Release image without capabilities set

[zc-devs]

I deploy Blocky in Kubernetes and always try to comply with Restricted profile of Pod Security Standard. It requires to drop all capabilities, except NET_BIND_SERVICE.

I deploy Blocky on high port:

    ports:
      dns: 1053
      http: 4000

with container settings below:

      containers:
        - name: blocky
          image: ghcr.io/0xerr0r/blocky:v0.23
          securityContext:
            allowPrivilegeEscalation: false
            readOnlyRootFilesystem: true
            capabilities:
              drop:
                - ALL
          ports:
            - name: dns-tcp
              containerPort: 1053
            - name: dns-udp
              containerPort: 1053
              protocol: UDP
            - name: http
              containerPort: 4000

Currently, Blocky cannot run in Restricted profile. I get log line

exec /app/blocky: operation not permitted

and container gets restarted.

If I comment out capabilities: drop: - ALL, then container runs.

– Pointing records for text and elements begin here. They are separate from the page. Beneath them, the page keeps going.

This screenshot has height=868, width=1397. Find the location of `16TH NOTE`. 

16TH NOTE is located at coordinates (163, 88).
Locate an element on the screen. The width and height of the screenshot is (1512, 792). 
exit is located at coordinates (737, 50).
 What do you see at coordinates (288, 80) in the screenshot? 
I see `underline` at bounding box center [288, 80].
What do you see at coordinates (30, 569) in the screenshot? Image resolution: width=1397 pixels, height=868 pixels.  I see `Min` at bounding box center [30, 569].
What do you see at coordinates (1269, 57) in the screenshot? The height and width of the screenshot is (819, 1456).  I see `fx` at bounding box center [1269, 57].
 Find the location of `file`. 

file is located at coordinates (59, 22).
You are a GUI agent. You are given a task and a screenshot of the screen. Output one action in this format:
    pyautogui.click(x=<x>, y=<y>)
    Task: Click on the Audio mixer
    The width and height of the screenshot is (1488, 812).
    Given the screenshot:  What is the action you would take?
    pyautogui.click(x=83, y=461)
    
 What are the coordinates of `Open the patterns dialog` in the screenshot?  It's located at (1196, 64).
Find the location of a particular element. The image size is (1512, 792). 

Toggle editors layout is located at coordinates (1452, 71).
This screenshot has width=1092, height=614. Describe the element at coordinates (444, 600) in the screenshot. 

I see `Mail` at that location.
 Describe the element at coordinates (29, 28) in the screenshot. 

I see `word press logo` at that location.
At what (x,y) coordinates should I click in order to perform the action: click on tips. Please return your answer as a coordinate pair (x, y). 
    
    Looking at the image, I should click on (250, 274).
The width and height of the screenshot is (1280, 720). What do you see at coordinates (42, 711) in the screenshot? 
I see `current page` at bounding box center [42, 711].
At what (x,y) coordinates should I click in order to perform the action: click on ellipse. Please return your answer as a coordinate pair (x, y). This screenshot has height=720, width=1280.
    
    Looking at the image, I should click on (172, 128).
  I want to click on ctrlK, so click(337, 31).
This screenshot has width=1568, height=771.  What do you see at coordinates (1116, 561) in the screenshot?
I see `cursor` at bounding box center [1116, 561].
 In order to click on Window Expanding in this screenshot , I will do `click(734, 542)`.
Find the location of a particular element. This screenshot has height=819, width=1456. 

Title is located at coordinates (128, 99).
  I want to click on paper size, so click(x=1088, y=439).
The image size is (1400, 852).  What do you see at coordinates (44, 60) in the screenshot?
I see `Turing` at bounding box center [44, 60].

While working on #1460, I built custom image without setcap 'cap_net_bind_service=+ep', commenting out BIN_AUTOCAB=1. This image runs well in fully restricted PSS profile.

Besides, I want to mention #1353.

That being said, it would be great to have an image without capabilities. It could be separate version like v0.23-unprivileged.

[SISheogorath]

You can run blocky with PSS restrict. PSS restricted allows to add NET_BIND_SERVICE.

This is how I run blocky in a Namespace with PSS restricted version v1.26: https://git.shivering-isles.com/shivering-isles/infrastructure-gitops/-/blob/37b991bc0f7f4955773bce1df3ef5a0b6ce6cd0f/apps/k8s01/dns/dns.yaml

[zc-devs]

It requires to drop all capabilities, except NET_BIND_SERVICE

I supposed, that config below should work

          securityContext:
            capabilities:
              drop:
                - ALL
              add:
                - NET_BIND_SERVICE

However, the point is I do not need privileged ports and want to run without NET_BIND_SERVICE capability. But as this capability is set on executable, I have to add NET_BIND_SERVICE in K8s or rebuild image. The propose is to have an image without capabilities set on executable (tagged like v0.23-unprivileged).

Perhaps, I should have renamed the issue...

[zc-devs]

ghcr.io/0xerr0r/blocky:v0.24

While I confirm, that configuration below works in my cluster

apiVersion: apps/v1
kind: Deployment
metadata:
  name: blocky
spec:
...
      containers:
        - name: blocky
          image: ghcr.io/0xerr0r/blocky:v0.24
          ports:
            - name: dns-udp
              containerPort: 1053
              protocol: UDP
            - name: dns-tcp
              containerPort: 1053
              protocol: TCP
            - name: http
              containerPort: 4000
              protocol: TCP
          securityContext:
            capabilities:
              drop:
                - ALL
              add:
                - NET_BIND_SERVICE
            readOnlyRootFilesystem: true
            allowPrivilegeEscalation: false
      securityContext:
        runAsUser: 100
        runAsGroup: 100
        runAsNonRoot: true
        fsGroup: 100
        fsGroupChangePolicy: OnRootMismatch
        seccompProfile:
          type: RuntimeDefault

there might be clusters (old versions?) which do not set ambient capabilities and this configuration/workaround won't work.

Linux Capabilities in OpenShift Running a container with runAsNonRoot and add capabilities

That said, the dedicated unprivileged image is still preferable solution, I think.

Edit: seems, add NET_BIND_SERVICE works because it was set up on file.

[github-actions[bot]]

This issue is stale because it has been open 90 days with no activity. Remove stale label or comment or this will be closed in 5 days.